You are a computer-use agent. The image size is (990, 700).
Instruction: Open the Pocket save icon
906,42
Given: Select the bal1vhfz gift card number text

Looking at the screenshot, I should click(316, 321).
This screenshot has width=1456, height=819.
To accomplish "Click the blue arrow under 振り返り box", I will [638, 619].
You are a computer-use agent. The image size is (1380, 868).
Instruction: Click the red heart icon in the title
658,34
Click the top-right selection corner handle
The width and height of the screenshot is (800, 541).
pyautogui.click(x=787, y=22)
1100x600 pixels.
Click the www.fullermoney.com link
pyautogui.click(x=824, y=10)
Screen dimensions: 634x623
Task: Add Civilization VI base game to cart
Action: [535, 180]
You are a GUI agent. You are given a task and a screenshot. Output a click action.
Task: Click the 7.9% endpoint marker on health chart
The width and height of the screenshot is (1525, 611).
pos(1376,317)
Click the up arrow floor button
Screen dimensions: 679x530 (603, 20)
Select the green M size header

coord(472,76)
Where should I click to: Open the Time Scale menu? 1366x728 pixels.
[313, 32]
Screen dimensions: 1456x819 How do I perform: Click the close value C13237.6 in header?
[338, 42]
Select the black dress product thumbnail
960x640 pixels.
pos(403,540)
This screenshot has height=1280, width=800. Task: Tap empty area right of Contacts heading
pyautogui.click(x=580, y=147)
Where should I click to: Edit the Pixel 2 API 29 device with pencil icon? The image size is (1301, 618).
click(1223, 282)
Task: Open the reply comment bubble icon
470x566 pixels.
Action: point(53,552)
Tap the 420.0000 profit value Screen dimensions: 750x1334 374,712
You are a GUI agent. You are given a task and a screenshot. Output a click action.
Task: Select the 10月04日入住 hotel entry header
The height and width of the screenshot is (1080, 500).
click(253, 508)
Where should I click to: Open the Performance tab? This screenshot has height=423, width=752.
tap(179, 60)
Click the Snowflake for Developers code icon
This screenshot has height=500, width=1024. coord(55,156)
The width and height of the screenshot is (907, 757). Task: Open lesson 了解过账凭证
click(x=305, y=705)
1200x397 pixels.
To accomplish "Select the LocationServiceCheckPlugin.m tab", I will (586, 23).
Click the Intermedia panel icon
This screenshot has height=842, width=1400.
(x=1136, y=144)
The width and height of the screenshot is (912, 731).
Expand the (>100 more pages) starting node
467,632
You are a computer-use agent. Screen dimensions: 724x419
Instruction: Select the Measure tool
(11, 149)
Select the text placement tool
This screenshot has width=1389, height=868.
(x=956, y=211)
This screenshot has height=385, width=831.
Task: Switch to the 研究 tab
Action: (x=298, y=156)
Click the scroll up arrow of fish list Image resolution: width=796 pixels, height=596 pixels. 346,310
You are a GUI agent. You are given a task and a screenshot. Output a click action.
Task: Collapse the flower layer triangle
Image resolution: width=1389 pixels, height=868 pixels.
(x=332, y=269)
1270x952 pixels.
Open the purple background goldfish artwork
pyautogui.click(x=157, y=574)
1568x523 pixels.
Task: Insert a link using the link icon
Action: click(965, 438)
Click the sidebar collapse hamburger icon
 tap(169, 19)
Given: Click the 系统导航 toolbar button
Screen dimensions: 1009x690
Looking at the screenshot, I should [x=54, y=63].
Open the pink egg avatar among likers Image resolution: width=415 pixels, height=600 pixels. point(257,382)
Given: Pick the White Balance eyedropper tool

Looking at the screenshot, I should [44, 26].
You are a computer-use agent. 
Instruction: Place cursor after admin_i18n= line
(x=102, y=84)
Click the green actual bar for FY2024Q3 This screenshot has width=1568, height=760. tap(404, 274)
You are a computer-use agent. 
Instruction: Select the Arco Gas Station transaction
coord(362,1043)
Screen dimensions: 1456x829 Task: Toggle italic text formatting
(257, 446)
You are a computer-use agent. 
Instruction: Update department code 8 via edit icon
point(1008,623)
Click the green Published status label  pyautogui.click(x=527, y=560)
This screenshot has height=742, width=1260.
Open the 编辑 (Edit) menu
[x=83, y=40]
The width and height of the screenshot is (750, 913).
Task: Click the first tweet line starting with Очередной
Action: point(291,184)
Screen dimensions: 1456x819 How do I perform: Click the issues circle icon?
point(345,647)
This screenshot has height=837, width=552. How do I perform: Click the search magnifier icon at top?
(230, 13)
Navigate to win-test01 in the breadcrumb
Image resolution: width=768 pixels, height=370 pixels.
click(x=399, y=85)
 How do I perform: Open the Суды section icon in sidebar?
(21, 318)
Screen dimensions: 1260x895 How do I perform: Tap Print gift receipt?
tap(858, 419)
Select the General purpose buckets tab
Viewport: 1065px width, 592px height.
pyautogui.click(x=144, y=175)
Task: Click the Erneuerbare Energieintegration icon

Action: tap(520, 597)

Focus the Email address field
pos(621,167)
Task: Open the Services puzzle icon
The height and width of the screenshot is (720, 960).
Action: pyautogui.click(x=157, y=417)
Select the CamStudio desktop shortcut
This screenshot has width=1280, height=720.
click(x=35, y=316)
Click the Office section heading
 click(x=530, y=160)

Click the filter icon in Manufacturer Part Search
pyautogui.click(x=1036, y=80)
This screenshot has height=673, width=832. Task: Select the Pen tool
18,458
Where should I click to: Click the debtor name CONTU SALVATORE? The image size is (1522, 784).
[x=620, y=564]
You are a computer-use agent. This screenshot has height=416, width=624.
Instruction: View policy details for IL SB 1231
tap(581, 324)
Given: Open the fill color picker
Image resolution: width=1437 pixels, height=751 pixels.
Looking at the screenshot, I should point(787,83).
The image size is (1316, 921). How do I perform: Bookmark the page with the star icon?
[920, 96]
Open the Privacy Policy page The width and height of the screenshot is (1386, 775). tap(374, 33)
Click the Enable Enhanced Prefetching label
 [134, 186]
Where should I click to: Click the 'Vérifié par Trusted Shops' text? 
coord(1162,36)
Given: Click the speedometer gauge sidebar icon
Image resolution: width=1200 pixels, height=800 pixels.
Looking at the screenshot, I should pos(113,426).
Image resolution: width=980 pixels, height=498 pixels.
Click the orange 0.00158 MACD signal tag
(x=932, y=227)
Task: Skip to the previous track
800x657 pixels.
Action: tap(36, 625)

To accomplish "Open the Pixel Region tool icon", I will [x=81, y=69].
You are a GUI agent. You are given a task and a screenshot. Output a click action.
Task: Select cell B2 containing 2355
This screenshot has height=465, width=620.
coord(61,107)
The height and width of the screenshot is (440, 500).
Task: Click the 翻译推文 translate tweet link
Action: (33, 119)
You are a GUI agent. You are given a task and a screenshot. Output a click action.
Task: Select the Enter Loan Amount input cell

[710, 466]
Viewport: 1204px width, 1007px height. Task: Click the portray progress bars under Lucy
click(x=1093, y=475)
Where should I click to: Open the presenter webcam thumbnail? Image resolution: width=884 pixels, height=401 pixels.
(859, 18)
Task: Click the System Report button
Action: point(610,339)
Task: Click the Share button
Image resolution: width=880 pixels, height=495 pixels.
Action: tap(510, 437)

#####

§ TASK INSTRUCTIONS
Reproduce all of the material above word for word, line by line and in the same order.

§ EXERCISE SOLUTION
You are a computer-use agent. The image size is (990, 700).
Instruction: Open the Pocket save icon
906,42
Given: Select the bal1vhfz gift card number text

Looking at the screenshot, I should click(316, 321).
This screenshot has width=1456, height=819.
To accomplish "Click the blue arrow under 振り返り box", I will [638, 619].
You are a computer-use agent. The image size is (1380, 868).
Instruction: Click the red heart icon in the title
658,34
Click the top-right selection corner handle
The width and height of the screenshot is (800, 541).
pyautogui.click(x=787, y=22)
1100x600 pixels.
Click the www.fullermoney.com link
pyautogui.click(x=824, y=10)
Screen dimensions: 634x623
Task: Add Civilization VI base game to cart
Action: [535, 180]
You are a GUI agent. You are given a task and a screenshot. Output a click action.
Task: Click the 7.9% endpoint marker on health chart
The width and height of the screenshot is (1525, 611).
pos(1376,317)
Click the up arrow floor button
Screen dimensions: 679x530 (603, 20)
Select the green M size header

coord(472,76)
Where should I click to: Open the Time Scale menu? 1366x728 pixels.
[313, 32]
Screen dimensions: 1456x819 How do I perform: Click the close value C13237.6 in header?
[338, 42]
Select the black dress product thumbnail
960x640 pixels.
pos(403,540)
This screenshot has height=1280, width=800. Task: Tap empty area right of Contacts heading
pyautogui.click(x=580, y=147)
Where should I click to: Edit the Pixel 2 API 29 device with pencil icon? The image size is (1301, 618).
click(1223, 282)
Task: Open the reply comment bubble icon
470x566 pixels.
Action: point(53,552)
Tap the 420.0000 profit value Screen dimensions: 750x1334 374,712
You are a GUI agent. You are given a task and a screenshot. Output a click action.
Task: Select the 10月04日入住 hotel entry header
The height and width of the screenshot is (1080, 500).
click(253, 508)
Where should I click to: Open the Performance tab? This screenshot has height=423, width=752.
tap(179, 60)
Click the Snowflake for Developers code icon
This screenshot has height=500, width=1024. coord(55,156)
The width and height of the screenshot is (907, 757). Task: Open lesson 了解过账凭证
click(x=305, y=705)
1200x397 pixels.
To accomplish "Select the LocationServiceCheckPlugin.m tab", I will (586, 23).
Click the Intermedia panel icon
This screenshot has height=842, width=1400.
(x=1136, y=144)
The width and height of the screenshot is (912, 731).
Expand the (>100 more pages) starting node
467,632
You are a computer-use agent. Screen dimensions: 724x419
Instruction: Select the Measure tool
(11, 149)
Select the text placement tool
This screenshot has width=1389, height=868.
(x=956, y=211)
This screenshot has height=385, width=831.
Task: Switch to the 研究 tab
Action: (x=298, y=156)
Click the scroll up arrow of fish list Image resolution: width=796 pixels, height=596 pixels. 346,310
You are a GUI agent. You are given a task and a screenshot. Output a click action.
Task: Collapse the flower layer triangle
Image resolution: width=1389 pixels, height=868 pixels.
(x=332, y=269)
1270x952 pixels.
Open the purple background goldfish artwork
pyautogui.click(x=157, y=574)
1568x523 pixels.
Task: Insert a link using the link icon
Action: click(965, 438)
Click the sidebar collapse hamburger icon
 tap(169, 19)
Given: Click the 系统导航 toolbar button
Screen dimensions: 1009x690
Looking at the screenshot, I should [x=54, y=63].
Open the pink egg avatar among likers Image resolution: width=415 pixels, height=600 pixels. point(257,382)
Given: Pick the White Balance eyedropper tool

Looking at the screenshot, I should [44, 26].
You are a computer-use agent. 
Instruction: Place cursor after admin_i18n= line
(x=102, y=84)
Click the green actual bar for FY2024Q3 This screenshot has width=1568, height=760. tap(404, 274)
You are a computer-use agent. 
Instruction: Select the Arco Gas Station transaction
coord(362,1043)
Screen dimensions: 1456x829 Task: Toggle italic text formatting
(257, 446)
You are a computer-use agent. 
Instruction: Update department code 8 via edit icon
point(1008,623)
Click the green Published status label  pyautogui.click(x=527, y=560)
This screenshot has height=742, width=1260.
Open the 编辑 (Edit) menu
[x=83, y=40]
The width and height of the screenshot is (750, 913).
Task: Click the first tweet line starting with Очередной
Action: point(291,184)
Screen dimensions: 1456x819 How do I perform: Click the issues circle icon?
point(345,647)
This screenshot has height=837, width=552. How do I perform: Click the search magnifier icon at top?
(230, 13)
Navigate to win-test01 in the breadcrumb
Image resolution: width=768 pixels, height=370 pixels.
click(x=399, y=85)
 How do I perform: Open the Суды section icon in sidebar?
(21, 318)
Screen dimensions: 1260x895 How do I perform: Tap Print gift receipt?
tap(858, 419)
Select the General purpose buckets tab
Viewport: 1065px width, 592px height.
pyautogui.click(x=144, y=175)
Task: Click the Erneuerbare Energieintegration icon

Action: tap(520, 597)

Focus the Email address field
pos(621,167)
Task: Open the Services puzzle icon
The height and width of the screenshot is (720, 960).
Action: pyautogui.click(x=157, y=417)
Select the CamStudio desktop shortcut
This screenshot has width=1280, height=720.
click(x=35, y=316)
Click the Office section heading
 click(x=530, y=160)

Click the filter icon in Manufacturer Part Search
pyautogui.click(x=1036, y=80)
This screenshot has height=673, width=832. Task: Select the Pen tool
18,458
Where should I click to: Click the debtor name CONTU SALVATORE? The image size is (1522, 784).
[x=620, y=564]
You are a computer-use agent. This screenshot has height=416, width=624.
Instruction: View policy details for IL SB 1231
tap(581, 324)
Given: Open the fill color picker
Image resolution: width=1437 pixels, height=751 pixels.
Looking at the screenshot, I should point(787,83).
The image size is (1316, 921). How do I perform: Bookmark the page with the star icon?
[920, 96]
Open the Privacy Policy page The width and height of the screenshot is (1386, 775). tap(374, 33)
Click the Enable Enhanced Prefetching label
 [134, 186]
Where should I click to: Click the 'Vérifié par Trusted Shops' text? 
coord(1162,36)
Given: Click the speedometer gauge sidebar icon
Image resolution: width=1200 pixels, height=800 pixels.
Looking at the screenshot, I should pos(113,426).
Image resolution: width=980 pixels, height=498 pixels.
Click the orange 0.00158 MACD signal tag
(x=932, y=227)
Task: Skip to the previous track
800x657 pixels.
Action: tap(36, 625)

To accomplish "Open the Pixel Region tool icon", I will [x=81, y=69].
You are a GUI agent. You are given a task and a screenshot. Output a click action.
Task: Select cell B2 containing 2355
This screenshot has height=465, width=620.
coord(61,107)
The height and width of the screenshot is (440, 500).
Task: Click the 翻译推文 translate tweet link
Action: (33, 119)
You are a GUI agent. You are given a task and a screenshot. Output a click action.
Task: Select the Enter Loan Amount input cell

[710, 466]
Viewport: 1204px width, 1007px height. Task: Click the portray progress bars under Lucy
click(x=1093, y=475)
Where should I click to: Open the presenter webcam thumbnail? Image resolution: width=884 pixels, height=401 pixels.
(859, 18)
Task: Click the System Report button
Action: point(610,339)
Task: Click the Share button
Image resolution: width=880 pixels, height=495 pixels.
Action: tap(510, 437)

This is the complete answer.